Rana Eid, Cynthia Zaven, Theo Panagopoulos

Unspoken silences: reclaiming colonial archives of Palestine

How do we go about addressing the past through archival images when what we see is through the eye of the coloniser? How do we gain access to and reclaim that archive, when it is not in our possession? This programme is an open invitation to revisit Palestine in two different eras, with colonial visual material reimagined in the first with music and sound by artists Rana Eid and Cynthia Zaven, and in the second with open reflections by filmmaker Theo Panagapoulos about his own Palestinian heritage. A conversation with the three artists will follow.

 

Cineconcert – Palestine: A Revised Narrative
فلسطين – سردية منقّحة

Rana Eid, Cynthia Zaven

Palestine – A Revised Narrative is a 30-minute film edited from 77 silent clips shot on 35mm between 1914 and 1918 by British Forces in Palestine, accompanied with specially crafted sound design and music.

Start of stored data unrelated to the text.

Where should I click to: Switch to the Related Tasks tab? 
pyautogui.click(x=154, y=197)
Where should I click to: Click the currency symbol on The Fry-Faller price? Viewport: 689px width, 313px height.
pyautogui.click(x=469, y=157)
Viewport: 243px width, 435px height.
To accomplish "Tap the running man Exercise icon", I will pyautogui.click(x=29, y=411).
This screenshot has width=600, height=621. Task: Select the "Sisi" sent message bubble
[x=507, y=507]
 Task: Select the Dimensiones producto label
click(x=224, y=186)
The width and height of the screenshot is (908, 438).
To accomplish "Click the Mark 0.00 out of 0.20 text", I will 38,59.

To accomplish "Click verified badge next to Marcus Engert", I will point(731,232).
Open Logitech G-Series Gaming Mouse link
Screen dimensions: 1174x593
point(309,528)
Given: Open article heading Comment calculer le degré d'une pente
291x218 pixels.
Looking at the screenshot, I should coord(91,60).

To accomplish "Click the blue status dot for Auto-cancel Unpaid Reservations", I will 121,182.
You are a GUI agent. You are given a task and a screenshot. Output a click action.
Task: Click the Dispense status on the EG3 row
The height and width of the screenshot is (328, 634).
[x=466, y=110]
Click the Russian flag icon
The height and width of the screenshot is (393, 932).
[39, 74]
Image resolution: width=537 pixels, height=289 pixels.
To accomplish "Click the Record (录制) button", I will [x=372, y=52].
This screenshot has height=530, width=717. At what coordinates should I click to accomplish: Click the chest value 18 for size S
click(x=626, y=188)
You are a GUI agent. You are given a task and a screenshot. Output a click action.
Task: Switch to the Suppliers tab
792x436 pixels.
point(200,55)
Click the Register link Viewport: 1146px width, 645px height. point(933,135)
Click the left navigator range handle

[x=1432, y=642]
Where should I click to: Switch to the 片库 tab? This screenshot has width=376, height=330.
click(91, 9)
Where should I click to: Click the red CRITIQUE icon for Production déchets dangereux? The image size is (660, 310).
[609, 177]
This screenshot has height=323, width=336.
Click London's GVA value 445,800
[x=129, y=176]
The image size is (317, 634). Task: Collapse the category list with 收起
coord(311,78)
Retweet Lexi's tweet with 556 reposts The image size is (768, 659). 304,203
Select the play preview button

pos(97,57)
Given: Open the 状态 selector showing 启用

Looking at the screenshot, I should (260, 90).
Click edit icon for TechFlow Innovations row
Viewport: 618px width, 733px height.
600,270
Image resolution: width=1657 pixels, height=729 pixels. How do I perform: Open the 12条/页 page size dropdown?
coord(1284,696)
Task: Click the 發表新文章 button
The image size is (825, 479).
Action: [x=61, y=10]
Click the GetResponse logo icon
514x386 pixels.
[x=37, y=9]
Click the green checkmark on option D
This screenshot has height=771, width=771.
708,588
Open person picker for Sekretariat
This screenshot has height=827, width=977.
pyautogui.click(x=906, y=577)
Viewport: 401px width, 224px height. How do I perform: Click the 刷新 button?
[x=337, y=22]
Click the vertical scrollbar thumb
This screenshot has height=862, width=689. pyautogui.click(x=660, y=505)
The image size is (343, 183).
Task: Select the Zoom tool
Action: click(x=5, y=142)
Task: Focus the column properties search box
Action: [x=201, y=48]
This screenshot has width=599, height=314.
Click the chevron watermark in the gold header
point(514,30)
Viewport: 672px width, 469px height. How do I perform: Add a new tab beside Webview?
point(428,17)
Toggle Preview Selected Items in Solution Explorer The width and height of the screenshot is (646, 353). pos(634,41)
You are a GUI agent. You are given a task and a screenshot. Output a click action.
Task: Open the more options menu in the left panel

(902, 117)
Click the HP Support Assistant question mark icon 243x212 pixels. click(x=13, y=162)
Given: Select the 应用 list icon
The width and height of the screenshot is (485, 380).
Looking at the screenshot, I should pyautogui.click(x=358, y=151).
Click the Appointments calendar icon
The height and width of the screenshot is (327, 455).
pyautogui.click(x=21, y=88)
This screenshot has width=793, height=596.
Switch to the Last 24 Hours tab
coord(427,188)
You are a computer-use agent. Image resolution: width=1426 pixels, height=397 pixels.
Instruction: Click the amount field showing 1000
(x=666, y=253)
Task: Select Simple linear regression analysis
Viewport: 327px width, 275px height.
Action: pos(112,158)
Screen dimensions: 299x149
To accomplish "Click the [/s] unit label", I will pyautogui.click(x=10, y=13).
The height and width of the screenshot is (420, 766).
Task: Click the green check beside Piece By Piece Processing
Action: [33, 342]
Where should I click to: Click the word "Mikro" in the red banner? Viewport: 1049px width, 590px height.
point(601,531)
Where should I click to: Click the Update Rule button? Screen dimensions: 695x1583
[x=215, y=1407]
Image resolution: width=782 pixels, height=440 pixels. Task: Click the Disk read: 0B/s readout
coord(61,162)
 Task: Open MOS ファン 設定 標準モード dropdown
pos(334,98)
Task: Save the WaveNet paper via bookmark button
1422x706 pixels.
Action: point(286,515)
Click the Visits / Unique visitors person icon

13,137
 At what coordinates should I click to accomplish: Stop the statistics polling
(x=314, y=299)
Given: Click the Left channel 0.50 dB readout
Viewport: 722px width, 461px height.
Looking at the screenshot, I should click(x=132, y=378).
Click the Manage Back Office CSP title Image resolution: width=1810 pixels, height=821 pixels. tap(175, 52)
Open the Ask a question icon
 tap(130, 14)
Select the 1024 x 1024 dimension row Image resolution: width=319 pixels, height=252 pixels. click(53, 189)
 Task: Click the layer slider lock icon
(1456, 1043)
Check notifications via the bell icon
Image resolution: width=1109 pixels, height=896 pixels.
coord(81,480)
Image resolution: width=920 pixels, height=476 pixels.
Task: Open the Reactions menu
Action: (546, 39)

In this singular piece, sound designer Rana Eid and music composer Cynthia Zaven reflect on the British imperial narrative of this turning point in history by placing it within the context of a century of events that followed the fall of the Ottoman Empire and the birth of nation-states in the Middle East.

This piece, presented for the first time in the UK, was originally commissioned by ALFILM, Arab Film Festival of Berlin for its 15th edition (April 2024), featuring archival material courtesy of the Imperial War Museums.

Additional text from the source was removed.